Christianity & the living Earth

Paul Mackin paul.mackin at verizon.net
Tue Jun 26 06:23:48 CDT 2001


I guess I should try harder to curb myself with regard to the ideas and
recommended websites of fellow p-listers and don't discount completely the
generational factor at work here. Was reminded of what Gore Vidal said in
the Plastic Fiction piece about Pynchon pandering to a God hungry youth,
which I though was unfair to P but still accurate about segments of the 70s
generation. At least Pynchon's excursions into nature religion and Mother
Earth worship are well written, poetic, esthetically pleasing and always
witty. Including the treatment of Teilhard.

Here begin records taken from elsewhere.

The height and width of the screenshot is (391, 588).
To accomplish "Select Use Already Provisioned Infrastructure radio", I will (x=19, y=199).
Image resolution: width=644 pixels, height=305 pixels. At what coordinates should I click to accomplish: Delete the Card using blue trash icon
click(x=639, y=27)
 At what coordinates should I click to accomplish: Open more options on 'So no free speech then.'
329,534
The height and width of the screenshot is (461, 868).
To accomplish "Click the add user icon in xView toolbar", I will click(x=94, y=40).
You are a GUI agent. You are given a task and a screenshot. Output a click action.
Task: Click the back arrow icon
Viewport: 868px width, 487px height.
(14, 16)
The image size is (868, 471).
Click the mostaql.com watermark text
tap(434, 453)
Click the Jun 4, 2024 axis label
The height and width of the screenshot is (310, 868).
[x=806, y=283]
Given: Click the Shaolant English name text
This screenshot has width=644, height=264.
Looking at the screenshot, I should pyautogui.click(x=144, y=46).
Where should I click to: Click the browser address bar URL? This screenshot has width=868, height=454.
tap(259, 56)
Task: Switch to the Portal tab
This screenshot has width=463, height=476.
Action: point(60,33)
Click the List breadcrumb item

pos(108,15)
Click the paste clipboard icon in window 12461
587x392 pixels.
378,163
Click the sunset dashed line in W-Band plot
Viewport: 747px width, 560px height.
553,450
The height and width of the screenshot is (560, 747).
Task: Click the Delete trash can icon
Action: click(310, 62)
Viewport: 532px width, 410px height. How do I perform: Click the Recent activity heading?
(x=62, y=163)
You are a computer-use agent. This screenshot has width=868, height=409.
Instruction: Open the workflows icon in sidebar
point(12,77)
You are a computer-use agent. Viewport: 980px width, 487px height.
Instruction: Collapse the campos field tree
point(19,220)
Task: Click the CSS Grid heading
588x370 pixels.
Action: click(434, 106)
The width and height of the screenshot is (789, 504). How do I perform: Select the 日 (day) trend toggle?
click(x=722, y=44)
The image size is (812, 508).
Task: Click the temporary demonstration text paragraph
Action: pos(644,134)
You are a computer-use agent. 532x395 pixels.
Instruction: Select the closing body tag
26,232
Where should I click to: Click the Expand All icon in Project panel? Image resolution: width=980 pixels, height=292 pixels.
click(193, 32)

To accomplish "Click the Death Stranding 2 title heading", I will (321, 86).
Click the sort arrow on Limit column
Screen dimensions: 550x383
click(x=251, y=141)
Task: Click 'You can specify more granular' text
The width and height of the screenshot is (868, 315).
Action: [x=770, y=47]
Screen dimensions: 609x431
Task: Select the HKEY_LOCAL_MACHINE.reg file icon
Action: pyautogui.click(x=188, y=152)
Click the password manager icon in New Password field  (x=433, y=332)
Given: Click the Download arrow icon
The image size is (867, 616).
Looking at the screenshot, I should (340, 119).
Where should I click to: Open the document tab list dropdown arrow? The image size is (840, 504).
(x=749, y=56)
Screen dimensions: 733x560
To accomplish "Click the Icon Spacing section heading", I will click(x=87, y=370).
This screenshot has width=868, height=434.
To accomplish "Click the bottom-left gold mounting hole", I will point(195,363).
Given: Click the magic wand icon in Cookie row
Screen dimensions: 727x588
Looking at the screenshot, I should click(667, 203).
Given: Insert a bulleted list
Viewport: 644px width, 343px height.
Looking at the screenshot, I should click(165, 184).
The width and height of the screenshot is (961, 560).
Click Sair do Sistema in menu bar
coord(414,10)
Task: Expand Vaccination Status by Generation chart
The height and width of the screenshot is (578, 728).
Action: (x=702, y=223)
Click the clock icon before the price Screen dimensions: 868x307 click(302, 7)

By the way one of my close friends (close in age too) is a sun worshipper
and not in the tanning sense.

 Determined to try harder.

                 P.


----- Original Message -----
From: "Doug Millison" <DMillison at ftmg.net>
To: <pynchon-l at waste.org>
Sent: Monday, June 25, 2001 5:48 PM
Subject: RE: Christianity & the living Earth


> A serious dialogue between science and religion is underway, despite the
> occasional typographical error that might show up here or there.  This
> dialogue often poses a challenge for people who came of age prior to
WWII --
> my 78-year-old father is a good example -- but worth learning from all the
> same.
>
> You might even say that such a dialogue is made possible in part by the
work
> of people like Pynchon, who have tried to bridge the gap between science
and
> fuzzier studies (the gap Pynchon addresses in his Is It OK to be a
Luddite?
> essay).
>
>
> Mackin:
> It's what happens when you quote someone from the California Institute of
> Integral Studies rather than the California Institute of Technology.